Which Is Riskier – Communications of the ACM

It is computer science "folk wisdom" that our computer systems, particularly the networks, are unnecessarily vulnerable because so many of our systems are either made by Microsoft, highly dependent on Microsoft software, or required to interact with Microsoft software. Many see this as a single point of failure, an Achilles’ heel. Analogies are drawn to situations such as many people concentrated in a dangerous area, large quantities of hazardous materials stored in one place, or systems reliant on a single power source. Many propose that we can decrease our vulnerability by insisting on the use of non-Windows operating systems—thereby increasing diversity. In this column, I question that view.

Diversity, when combined with redundancy, is a well-established approach to increasing the reliability of safety-critical systems. For example, having two independent pumps, either of which is adequate, may decrease the probability of a complete outage; using two pumps of diverse manufacture may make it less likely that both fail at once. Predictions that diversity will increase reliability assume:

Redundancy: The system must be functional even if one pump fails.
Independence: The failure of one pump must not make the failure of the other more likely, and the pumps must not depend on shared resources.
Deep diversity: The pumps must be fundamentally different so that they are unlikely to have common design faults.
Interoperability: The pumps must function well together. If not, the number of failures may increase.
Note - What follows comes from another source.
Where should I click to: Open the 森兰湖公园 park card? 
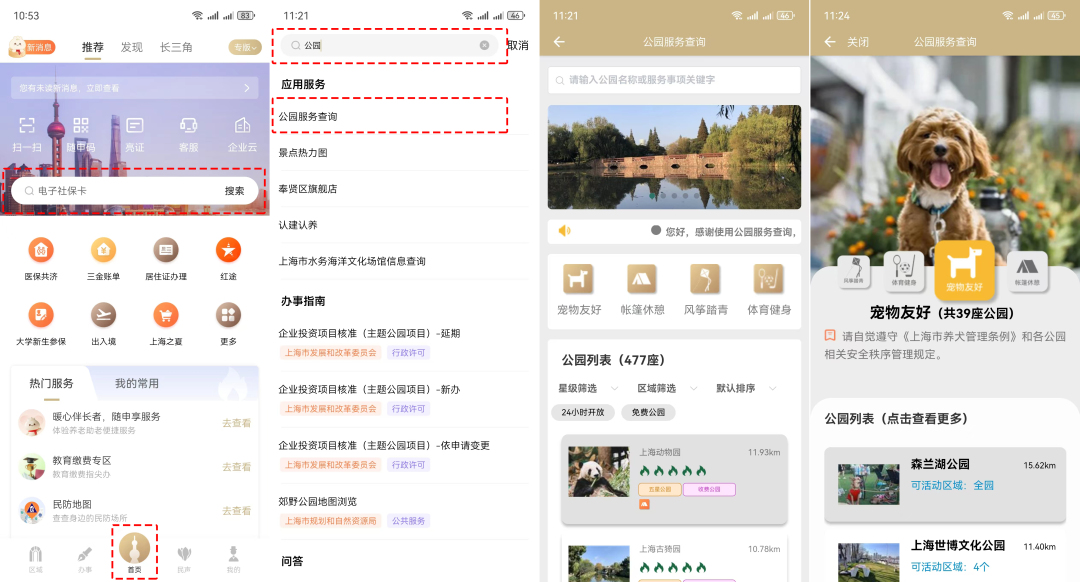[x=945, y=485]
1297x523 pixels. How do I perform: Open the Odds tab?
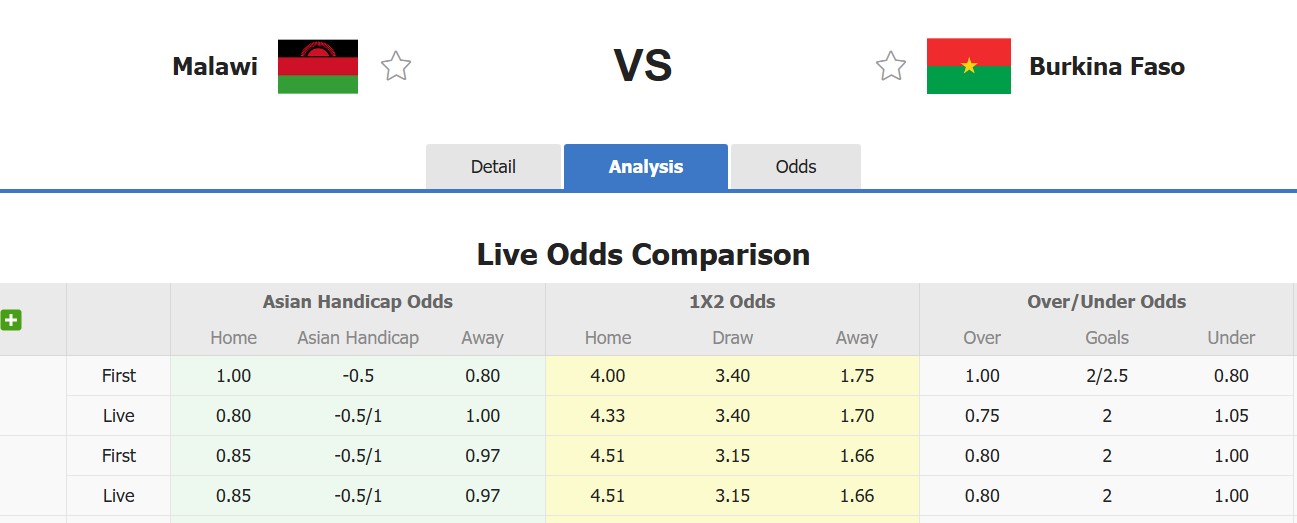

The validity of these assumptions must be carefully examined in each individual situation; they do not seem to apply to today’s computer systems.

That increasing diversity does not always improve reliability is obvious if we think of automobile traffic. We would not make our roads safer by demanding that 30% of us switch to the other side of the road. On the roads there is limited redundancy and independence. All drivers are essential; a failure of one affects many others. Further, cars driven with different rules would not be interoperable.

Examining the case at hand we see:

In today’s computer systems, there is remarkably little redundancy. When a Canadian tax system failed, no tax returns could be submitted. Basing the Irish system on a different OS would not have helped. Having two diverse Canadian systems would help only if they implemented exactly the same rules.
In today’s OS market, diversity is shallow. Linux, and the various Unix versions are very much alike and Apple has joined this club. More subtly, studying Windows and the Unix family, one will see that the developers have all "learned from" each other or from common sources. More generally, programmers often overlook the same situations and write diverse programs that fail on the same cases.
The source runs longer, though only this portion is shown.